Chelsea Higgs Wise, M.S.W., is the executive director of Marijuana Justice and a proud Canna-mom raising her eight-year-old daughter in Richmond, Virginia. Wise earned a master’s degree in clinical social work from Virginia Commonwealth University. After ten years of direct practice with Medicaid recipients, she consulted in Richmond for equitable inclusion within history and media. In 2018 Chelsea created Race Capitol, an award-winning podcast that launched her trajectory in filling the gaps of Southern Political narratives. Wise is an experienced advocate and inclusion educator who is passionate about dialogue & deliberation for attitudinal shifts and evolving structural approaches specifically aimed toward racial justice and gender equality.

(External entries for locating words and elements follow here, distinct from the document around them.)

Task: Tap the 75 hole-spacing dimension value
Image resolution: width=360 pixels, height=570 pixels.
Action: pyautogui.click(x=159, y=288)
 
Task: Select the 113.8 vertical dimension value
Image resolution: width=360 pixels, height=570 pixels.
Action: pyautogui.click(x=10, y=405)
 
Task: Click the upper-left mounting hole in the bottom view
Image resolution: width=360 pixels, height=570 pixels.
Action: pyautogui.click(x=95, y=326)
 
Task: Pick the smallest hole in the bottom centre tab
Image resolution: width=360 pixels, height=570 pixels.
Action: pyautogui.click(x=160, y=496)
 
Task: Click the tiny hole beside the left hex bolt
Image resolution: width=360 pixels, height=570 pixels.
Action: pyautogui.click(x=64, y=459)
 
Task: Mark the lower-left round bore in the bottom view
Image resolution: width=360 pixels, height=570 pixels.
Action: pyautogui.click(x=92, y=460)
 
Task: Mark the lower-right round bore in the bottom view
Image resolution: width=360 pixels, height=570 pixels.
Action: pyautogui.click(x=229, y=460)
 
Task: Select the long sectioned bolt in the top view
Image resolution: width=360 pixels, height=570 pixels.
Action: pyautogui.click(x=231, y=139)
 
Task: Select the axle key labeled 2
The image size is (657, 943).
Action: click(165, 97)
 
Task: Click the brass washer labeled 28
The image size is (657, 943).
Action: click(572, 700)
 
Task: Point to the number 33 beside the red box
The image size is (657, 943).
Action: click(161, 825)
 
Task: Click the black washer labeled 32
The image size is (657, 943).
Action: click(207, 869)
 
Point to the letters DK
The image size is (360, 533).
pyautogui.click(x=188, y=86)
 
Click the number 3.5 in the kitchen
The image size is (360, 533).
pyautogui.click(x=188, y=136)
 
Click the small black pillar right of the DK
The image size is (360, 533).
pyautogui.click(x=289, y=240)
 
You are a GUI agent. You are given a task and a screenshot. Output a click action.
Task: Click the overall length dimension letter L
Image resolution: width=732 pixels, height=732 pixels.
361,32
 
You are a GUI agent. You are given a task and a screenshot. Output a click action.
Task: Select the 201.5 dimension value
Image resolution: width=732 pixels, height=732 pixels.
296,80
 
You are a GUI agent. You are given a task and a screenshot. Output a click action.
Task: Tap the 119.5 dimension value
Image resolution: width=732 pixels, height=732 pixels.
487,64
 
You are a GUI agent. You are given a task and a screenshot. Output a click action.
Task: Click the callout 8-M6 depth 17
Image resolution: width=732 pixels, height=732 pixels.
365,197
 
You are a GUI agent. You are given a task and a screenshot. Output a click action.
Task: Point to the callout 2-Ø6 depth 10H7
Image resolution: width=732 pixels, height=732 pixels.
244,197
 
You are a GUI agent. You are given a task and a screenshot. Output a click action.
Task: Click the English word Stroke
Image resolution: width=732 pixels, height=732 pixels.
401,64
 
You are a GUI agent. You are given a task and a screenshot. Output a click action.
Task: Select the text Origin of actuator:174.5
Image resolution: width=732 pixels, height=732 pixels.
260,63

Bridget Hill-Zayat, J.D., is a partner at Smart Counsel and Executive Director of the Maryland Wholesale Medical Cannabis Trade Association. She is also a Cannabis Policy professor at Stockton University in New Jersey. Her practice focuses on regulated commodities with a focus on the energy, hemp, alcohol, and cannabis industries. Specifically, she takes cannabis companies from cradle to grave, from incorporation and license applications to compliance practices through to sale. Bridget advises successful applicants on how to improve their energy efficiency, apply for state tax credit programs, liaises with regulators, and handles the ongoing regulatory issues relevant to a cannabis business.